A simulation study of the effect of soil water balance and water stress on winter wheat production under different climate change scenarios

The effect of water balance parameters and water stress on winter wheat production in a specified environment and under different climate change scenarios using the CERES (Crop Environment REsource Synthesis)-Wheat model is presented. For our study, two test sites with similar climatic conditions and soil water storage potential but with (site B) and without (site A) groundwater impact in a semi-arid agricultural area in central Europe (southeast of the Czech Republic and northeast of Austria) were chosen. For the current climatic conditions, the impact of groundwater to the rooting zone at site B caused a rain-fed yield level close to the potential yield (6772 kg ha-1), whereas at site A the rain-fed yield reached only 49% of the potential yield level of 6552 kg ha-1. Although potential yields also increased at both sites in the range of 17–24%, rain-fed yields came closer to potential yields under all applied climate scenarios (47–61% of potential yield at site A and 55–75% of potential yield at site B, depending on the climate scenario). The most yield-sensitive simulated growing stage at both sites was found during the grain filling period.
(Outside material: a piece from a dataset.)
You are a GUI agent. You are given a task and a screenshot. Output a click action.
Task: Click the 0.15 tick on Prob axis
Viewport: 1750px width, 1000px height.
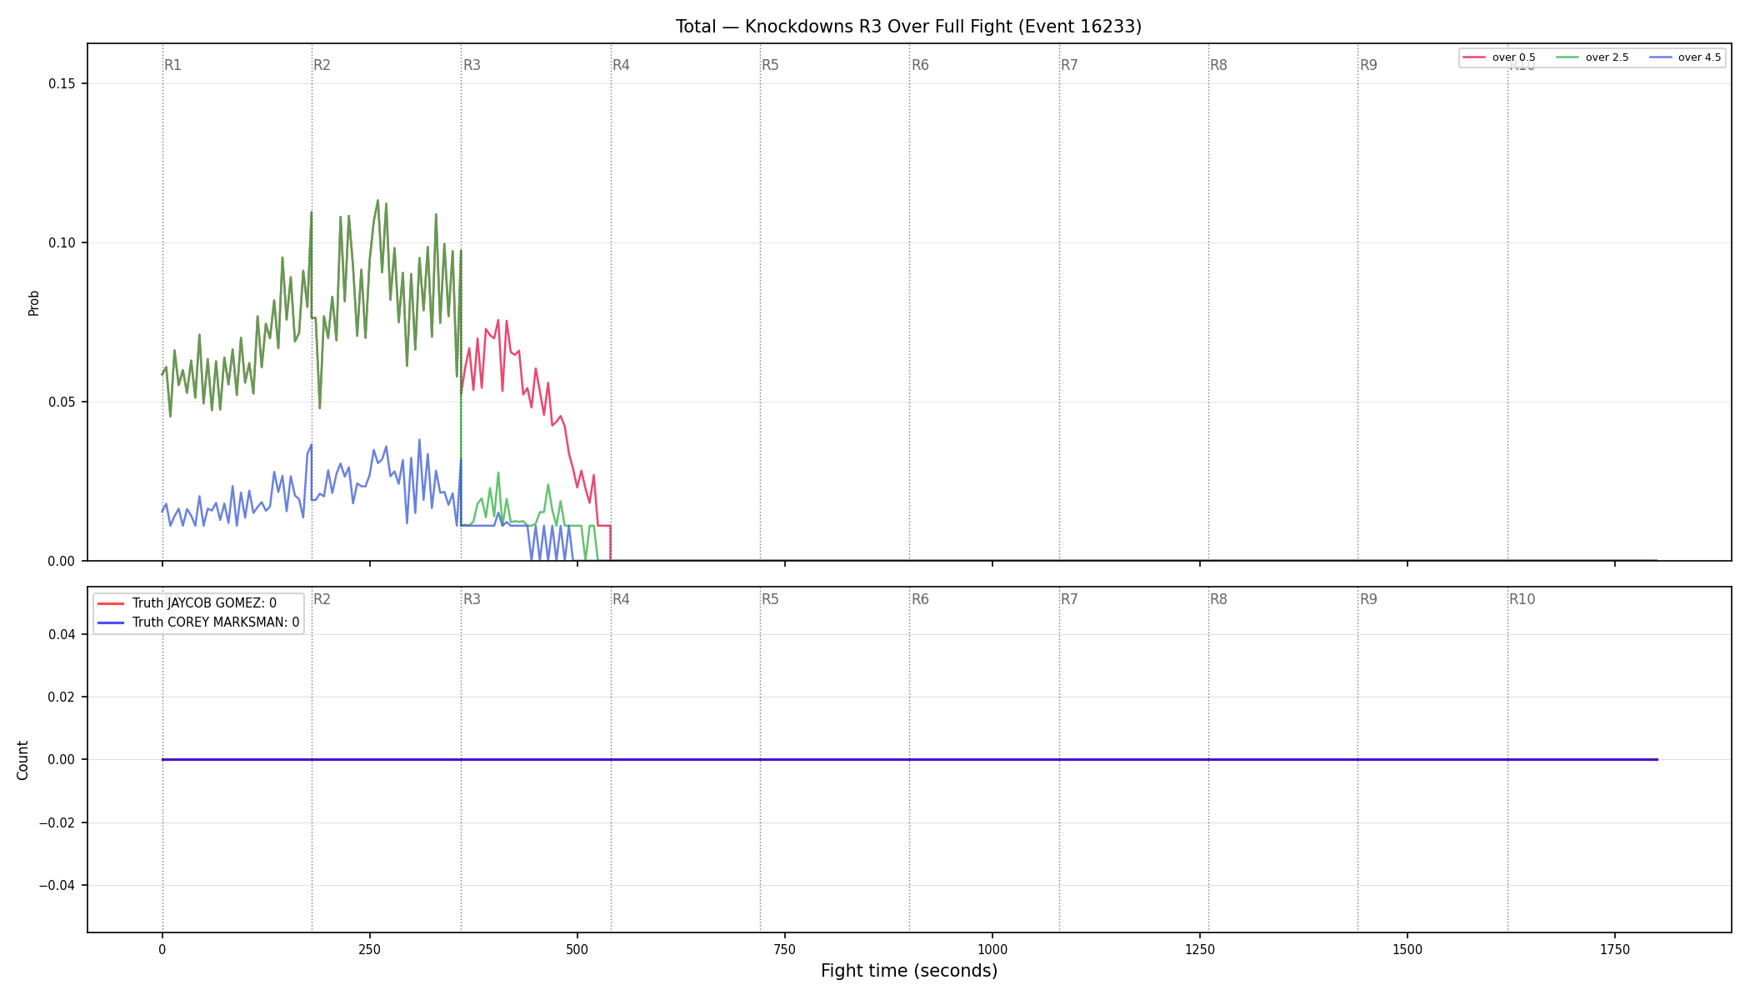click(x=62, y=83)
Despite higher yield levels, crop transpiration and water stress dropped significantly compared with current conditions through the simulated increase in water use efficiency and reduced total potential evapotranspiration (caused by shortened growing period) under the applied 2* CO2 climate scenarios. Up to 42% (194 mm) of evapotranspiration was provided by groundwater at site B under present climate and only 126 mm was used for the worst case scenario ECHAM. For both locations, however, the availability and management of soil water reserves will remain an important influence on the attainment of the potential yield level of winter wheat under climate change scenarios, especially when extreme events such as droughts occur more frequently and annual soil and groundwater recharge decrease.